UB simply means the operation you are intending to perform has no defined semantic under the ISO C specification. That is all. Understand what this means but do not read further into it. It is easy to read further into this as you have and many do, and come to incorrect conclusions, and think this MUST result in incorrect behaviour, but this is not the claim. The claim is rather than once you write UB, you are no longer writing C the language with a defined spec, and that any manner of degrees of freedom (architecture, toolchain, etc) can now cause your code that was once behaving correctly to now behave incorrectly. That is the danger.

> That is a valid operation. Now if that pointer isn't valid (and being unaligned is one of many reasons it could be invalid) then calling the function with that invalid pointer will be UB.

This is incorrect. The moment you express this in source code, it is already UB wrt to the C abstract machine.

6.3.2.3. 755 If the resulting pointer is not correctly aligned for the pointed-to type, the behavior is undefined.

https://c0x.shape-of-code.com/6.3.2.3.html

The important distinction is to KNOW this is still UB; whether the operation yields the expected behaviour on your platform and architecture is completely a separate question.

The reason this is of utmost important is because the C compiler operates on the C abstract machine.

If you violate language invariants, the compiler can--keyword can--emit WRONG code and it will be CORRECT to do so because C unfortunately allows it to. When this happens it's silent and deadly and it's a pain to debug. The point of all this seeming language lawyering is not FUD, it is genuine frustration with these footguns of the language that we are trying to share with others. Understanding UB correctly really is what separates those that know C and those that "know" C.

Things will work and then they won't. This can be fine for most cases but not fine for others. If you use C in 2026 you need to understand this.

> come away more confused and scared

This is the correct take. One aught to be more confused and scared after learning about UB; the language simply leaves things under-specified and it is up to the developer to understand they are engaging in UB.

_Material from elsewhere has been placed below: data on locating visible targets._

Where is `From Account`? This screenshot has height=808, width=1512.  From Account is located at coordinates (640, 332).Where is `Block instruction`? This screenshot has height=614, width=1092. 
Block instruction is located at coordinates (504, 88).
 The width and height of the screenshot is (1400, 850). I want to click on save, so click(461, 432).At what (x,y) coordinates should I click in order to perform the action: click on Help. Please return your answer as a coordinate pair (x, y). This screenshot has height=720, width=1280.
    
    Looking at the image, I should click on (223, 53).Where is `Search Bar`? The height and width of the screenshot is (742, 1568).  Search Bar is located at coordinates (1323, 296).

Once UB is acknowledged, one aught to impress upon themselves the software they build is dependent ever more on the whims of their particular compiler (clang/gcc), compiler flags (optimizations), architecture, and runtime environment.

  • Maybe I'm misunderstanding. Here is what I'm trying to say.

    "Accessing an object which is not correctly aligned" - this is UB

    "As an example of this, take this code: ..." - this (code) is not UB.

    Is this incorrect somehow?

    You could interpret the second sentence as 'under the assumption of an unaligned pointer, let's look at what this seemingly innocuous (and correct) code does.'

    But that's not what they did. They presented that code as if it's incorrect (following the whole premise of the article 'Everything in c is UB'). That's what the whole article does, they take a topic with real concerns, then present 'normal' code, and then imply the code is the issue (and therefore the language), not the premise.

    You know what would be better, show an example that clearly shows the complete path for the premise to the issue. Ie show some code that generates an unaligned pointer and then uses it. Why did the author not do that? Surprise, because it's actually pretty hard to write code that's 'guaranteed' unaligned behavior.

        int foo[10];
        int *bar = (int *)(((int)&foo) + 1);
    

    Is this unaligned access? You don't know because you don't know the size of int. (Not to mention it looks ridiculous. By only showing 'reasonable' code as the example, the article suppresses the common 'uh just don't do that' criticism.)

    And in fact that's the whole point - things surrounding alignment and sizes are given the 'privilege' of being undefined in c so that compilers are easier to write. It's very debatable if this was/is a good idea, but that's where the debate should be, not illusorily ascribed to derefing pointers.

    If I'm misunderstanding, please let me know. Specifically, if you're claiming (1) either the literal code in the first box of the article is UB, or (2) please write some literal code that is UB in the vein of the first claim of the article. I think that would help me bridge the gap that we seem to be having.